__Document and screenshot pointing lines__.
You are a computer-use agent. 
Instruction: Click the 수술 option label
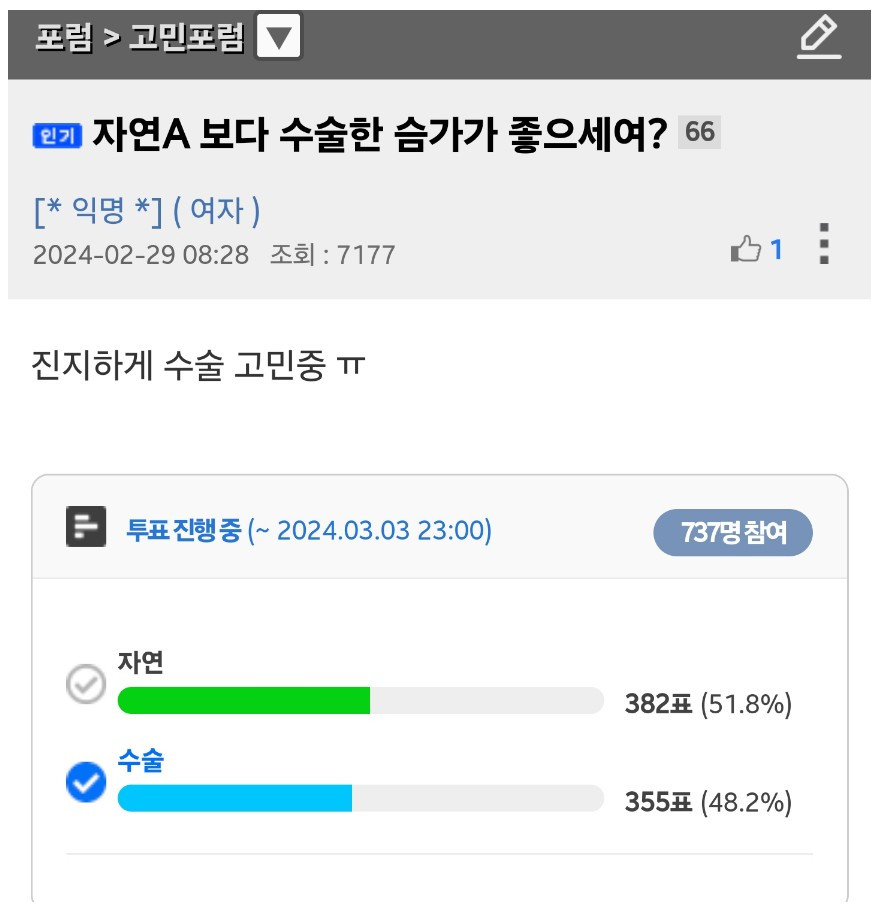tap(141, 761)
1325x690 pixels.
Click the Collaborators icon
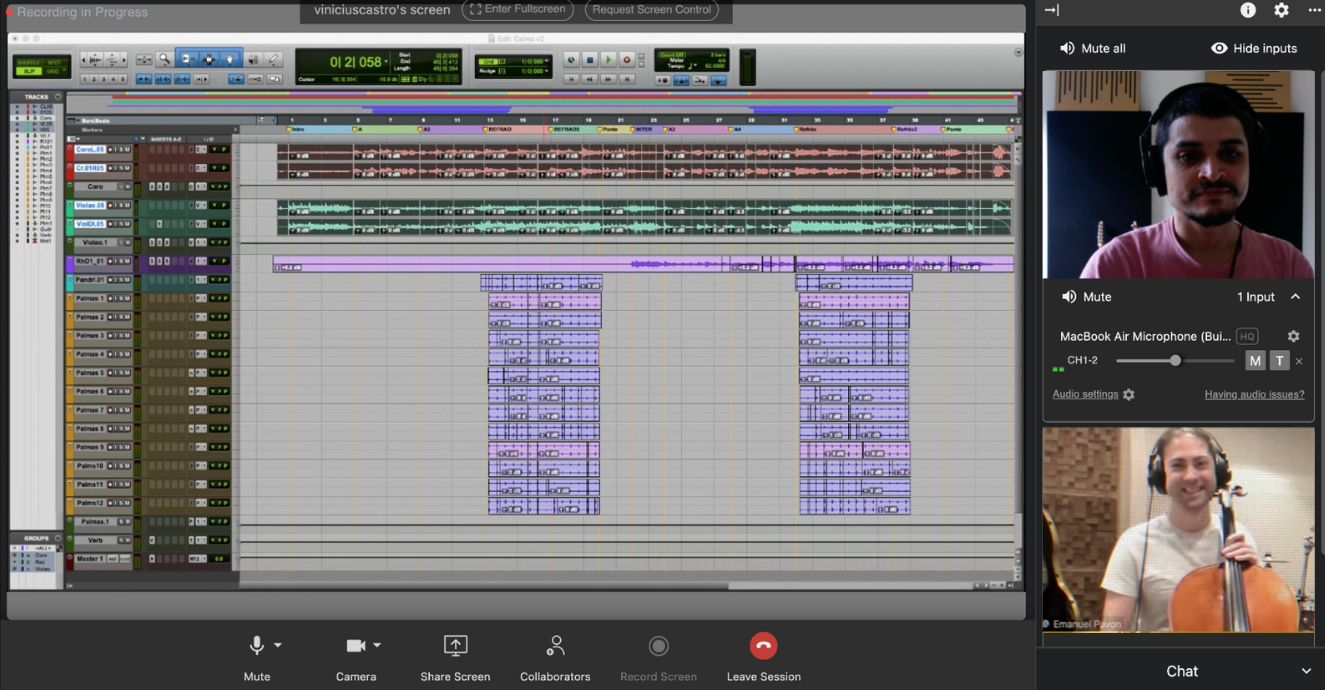click(x=555, y=645)
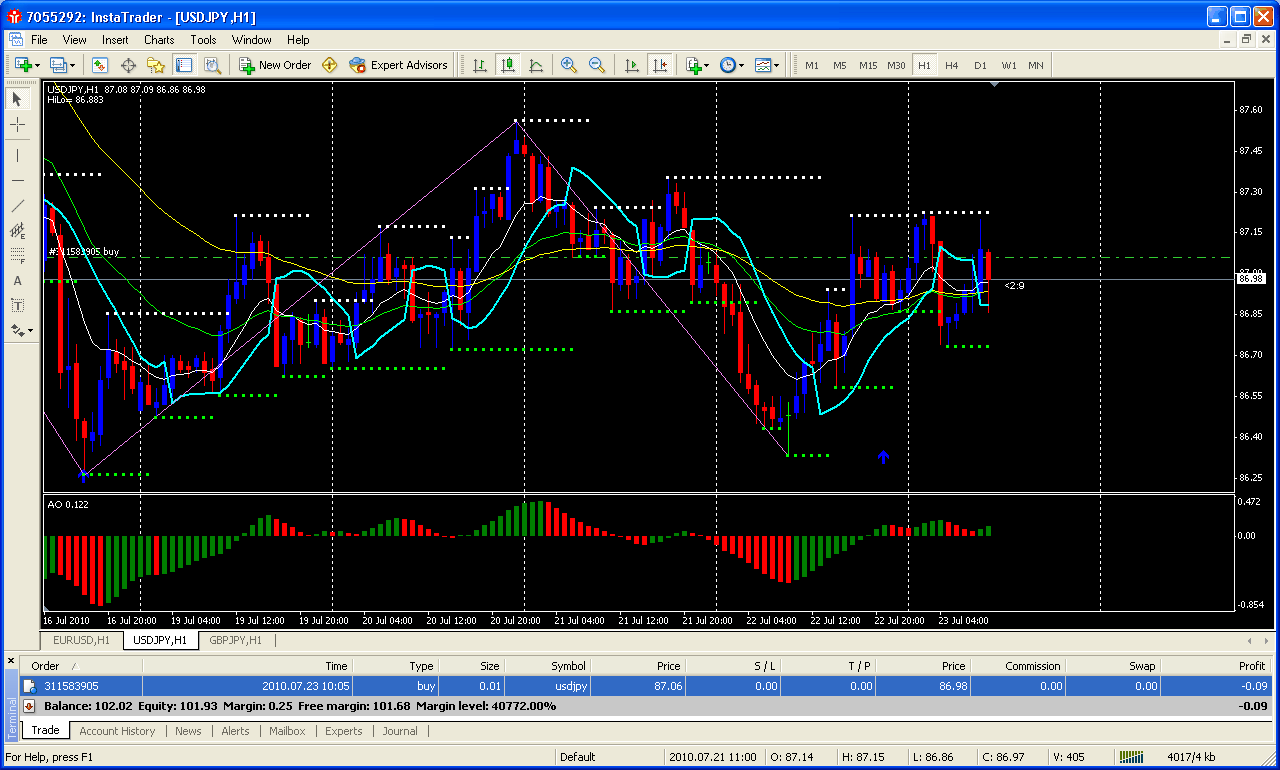This screenshot has width=1280, height=770.
Task: Switch chart to line chart style
Action: (536, 65)
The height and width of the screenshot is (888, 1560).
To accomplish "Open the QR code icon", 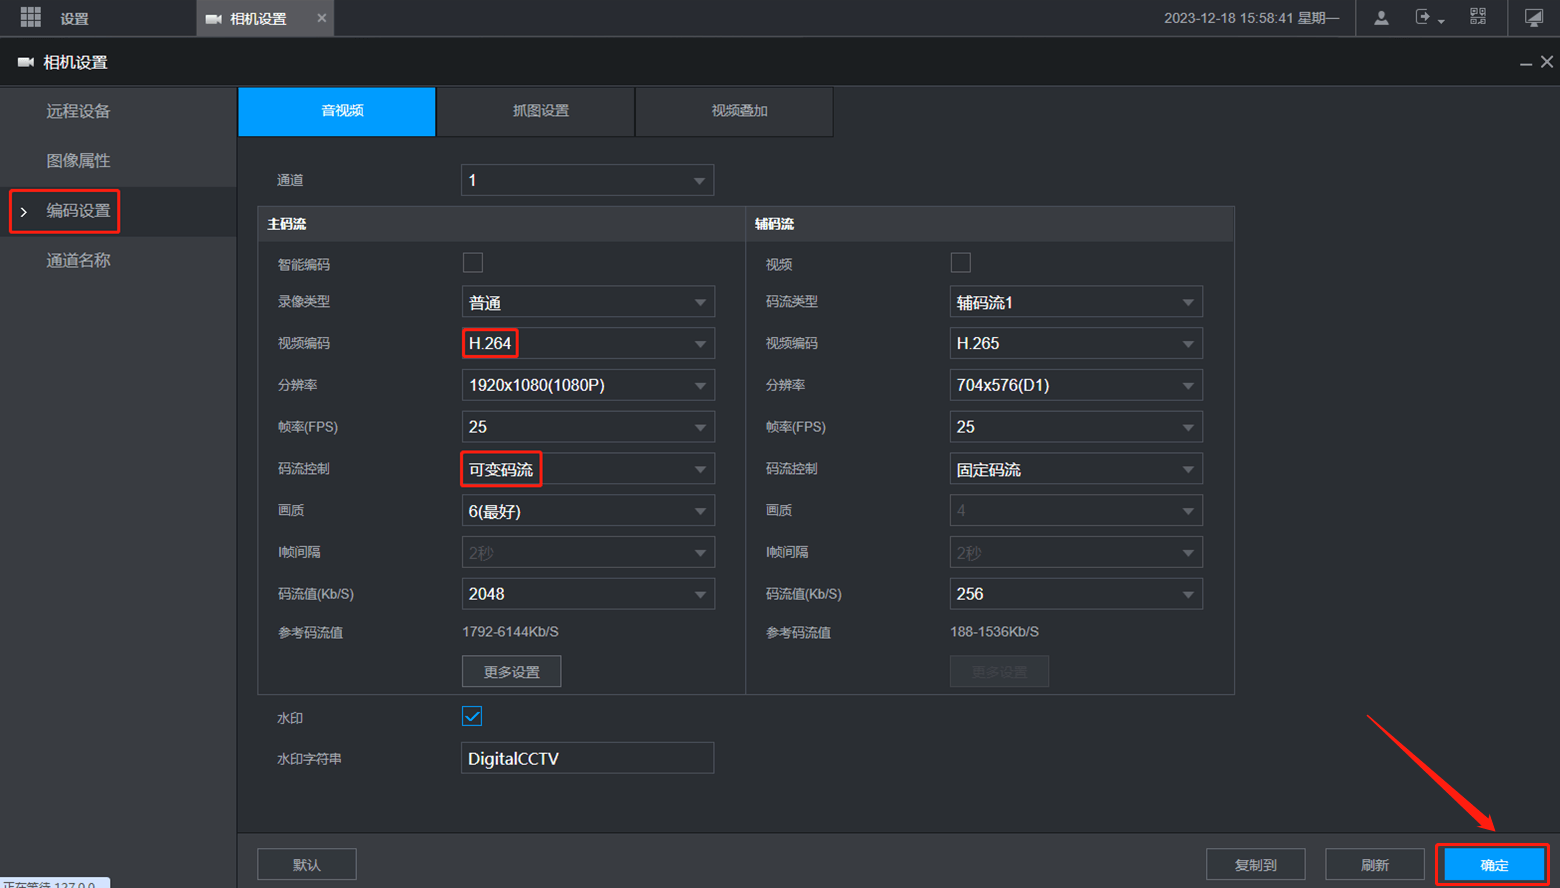I will point(1478,17).
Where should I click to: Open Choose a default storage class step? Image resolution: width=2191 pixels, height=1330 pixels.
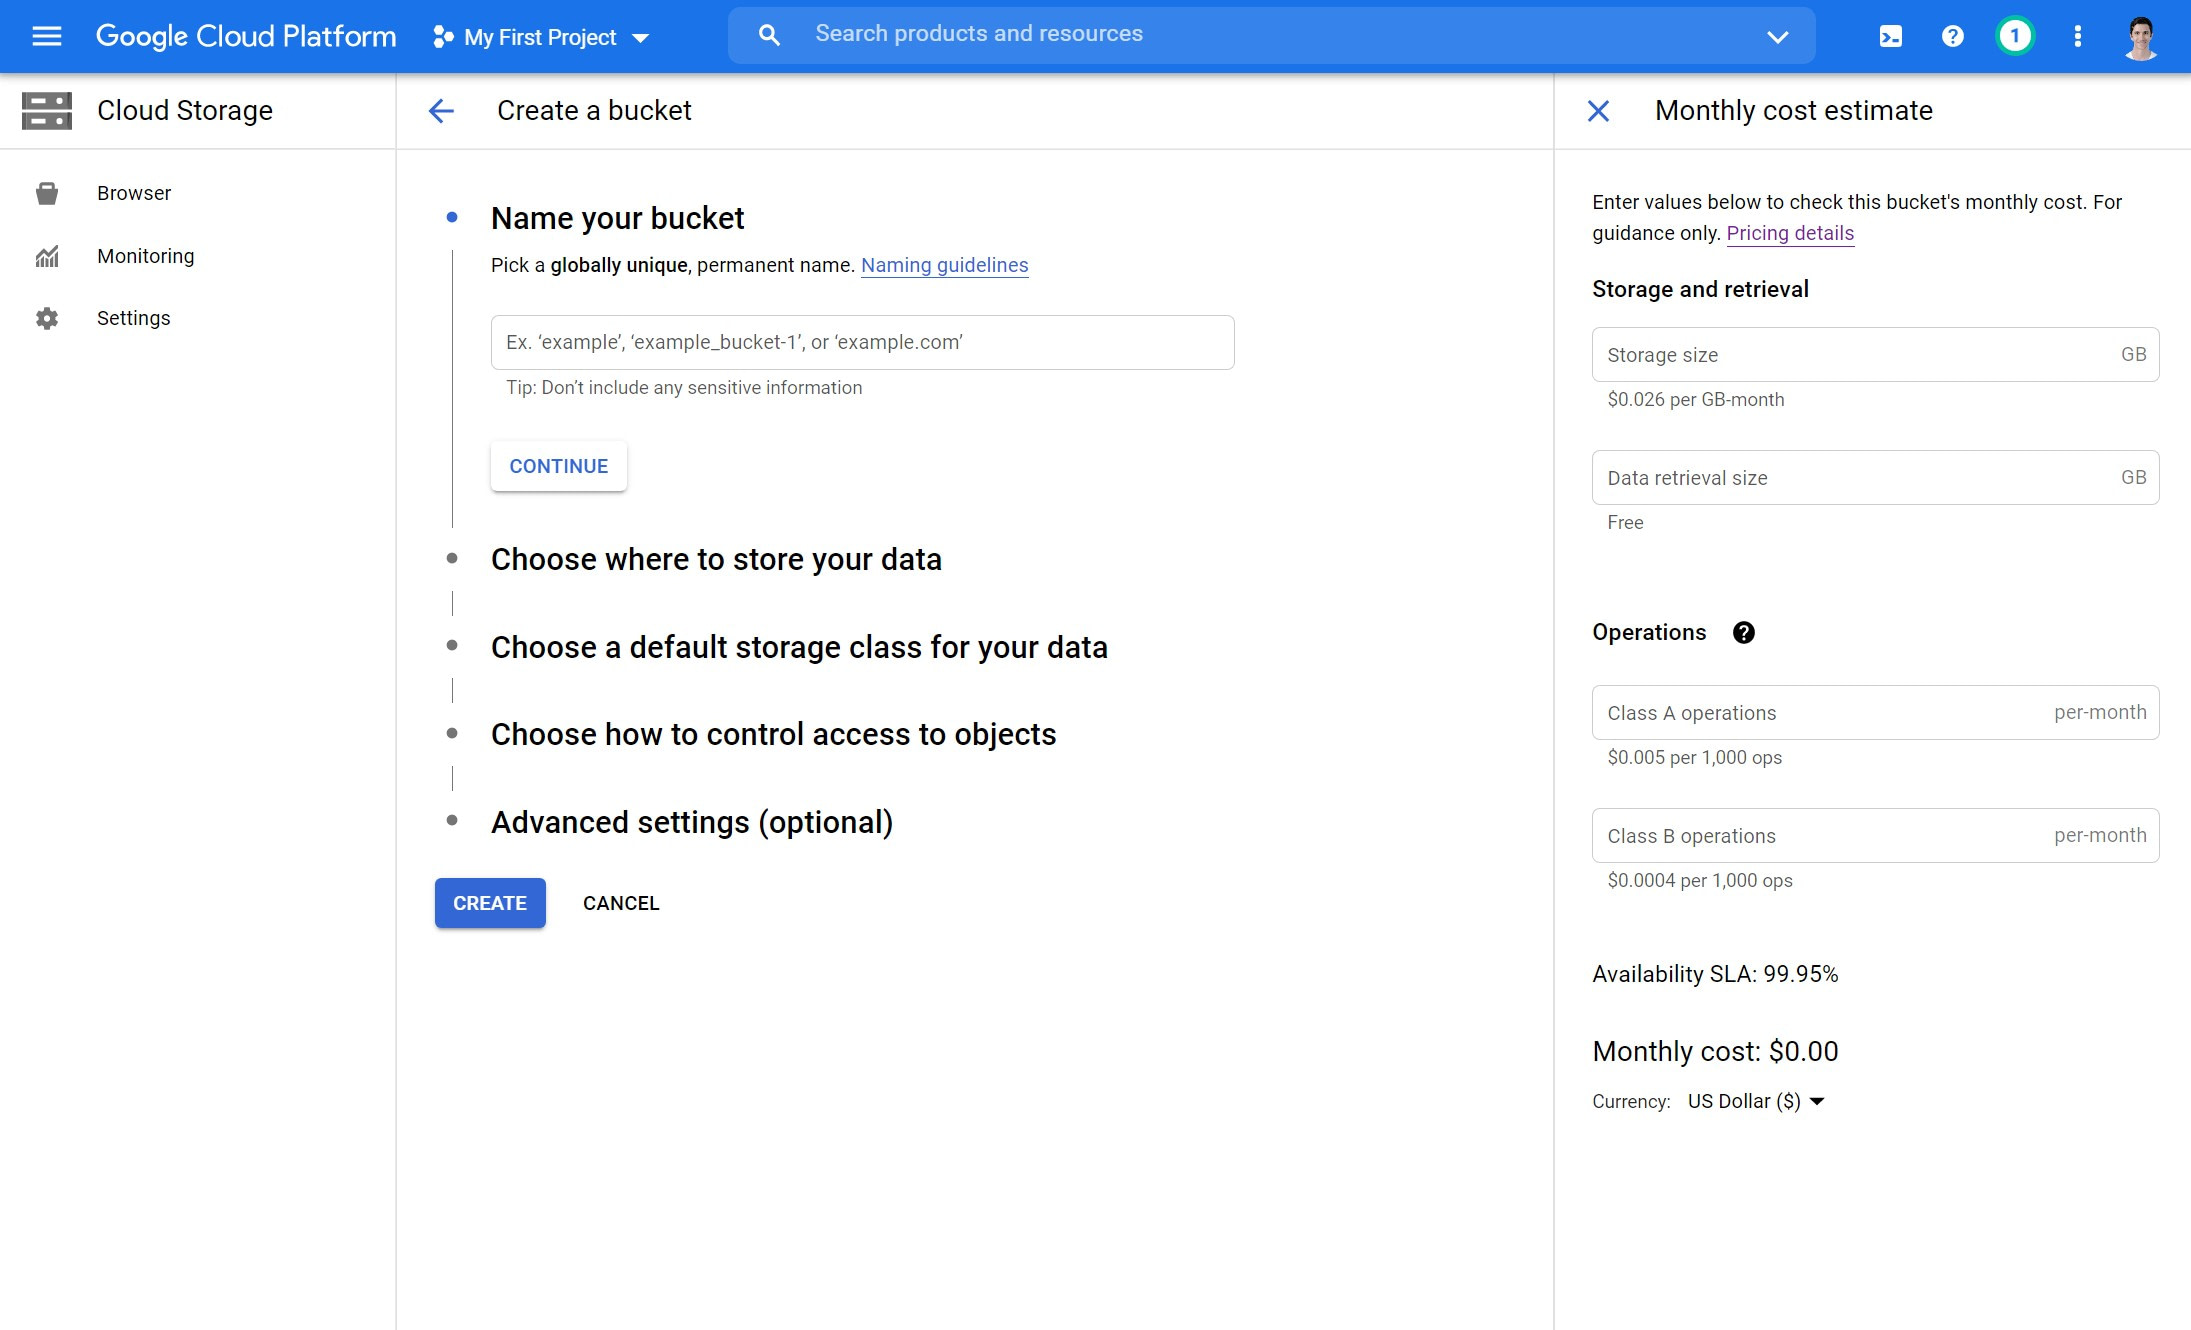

__Job__. Copy the lines word for word, from the first one through the line containing "Action: (536, 65)", leaving out the pictures.

__Solution to this task__.
You are a computer-use agent. 
Instruction: Click the 수술 option label
tap(141, 761)
1325x690 pixels.
Click the Collaborators icon
click(x=555, y=645)
This screenshot has width=1280, height=770.
Task: Switch chart to line chart style
Action: (536, 65)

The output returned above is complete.